* Data for this exercise *
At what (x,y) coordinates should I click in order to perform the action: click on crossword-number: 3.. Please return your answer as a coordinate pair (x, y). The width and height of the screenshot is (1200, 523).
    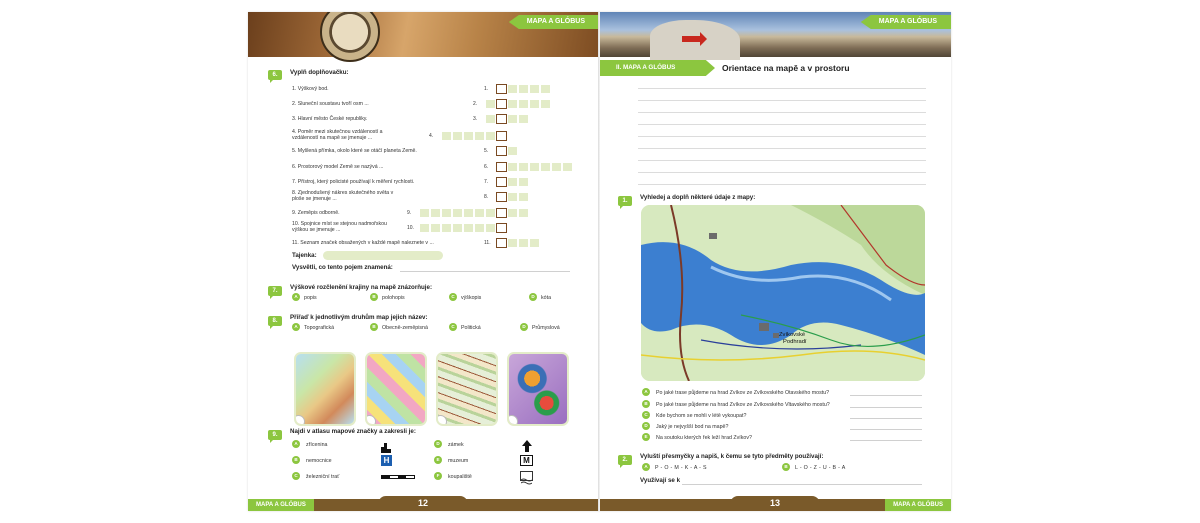
    Looking at the image, I should click on (476, 119).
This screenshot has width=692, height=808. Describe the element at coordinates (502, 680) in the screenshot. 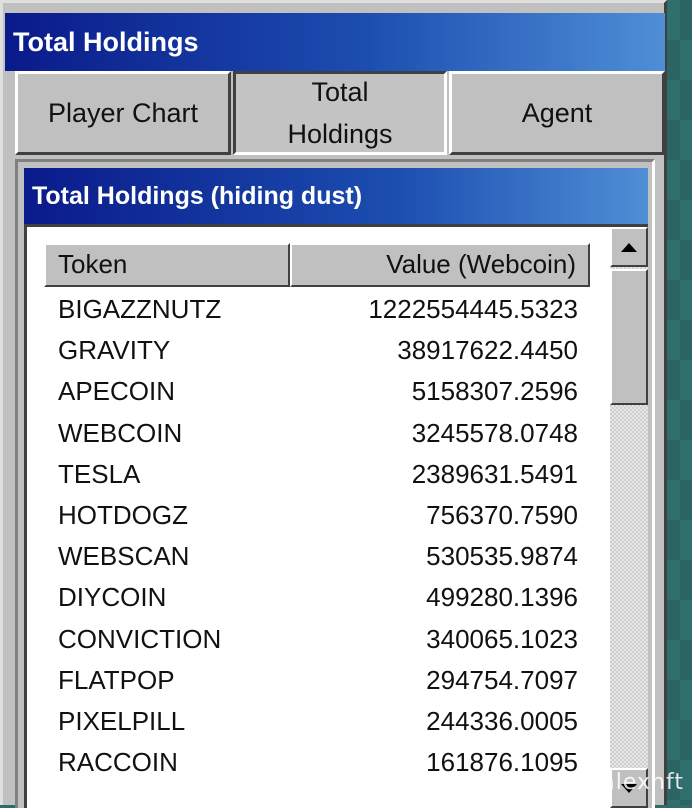

I see `token-value: 294754.7097` at that location.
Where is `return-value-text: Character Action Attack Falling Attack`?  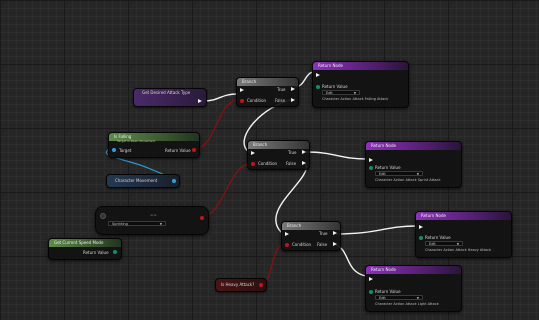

* Action item *
Rewrite the material as a JSON list of strings with one string per line, leaving out blank lines and the picture placeholders.

* Response below *
[
  "At what (x,y) coordinates should I click in order to perform the action: click on crossword-number: 3.. Please return your answer as a coordinate pair (x, y). The width and height of the screenshot is (1200, 523).",
  "    Looking at the image, I should click on (476, 119).",
  "This screenshot has width=692, height=808. Describe the element at coordinates (502, 680) in the screenshot. ",
  "I see `token-value: 294754.7097` at that location.",
  "Where is `return-value-text: Character Action Attack Falling Attack`?  "
]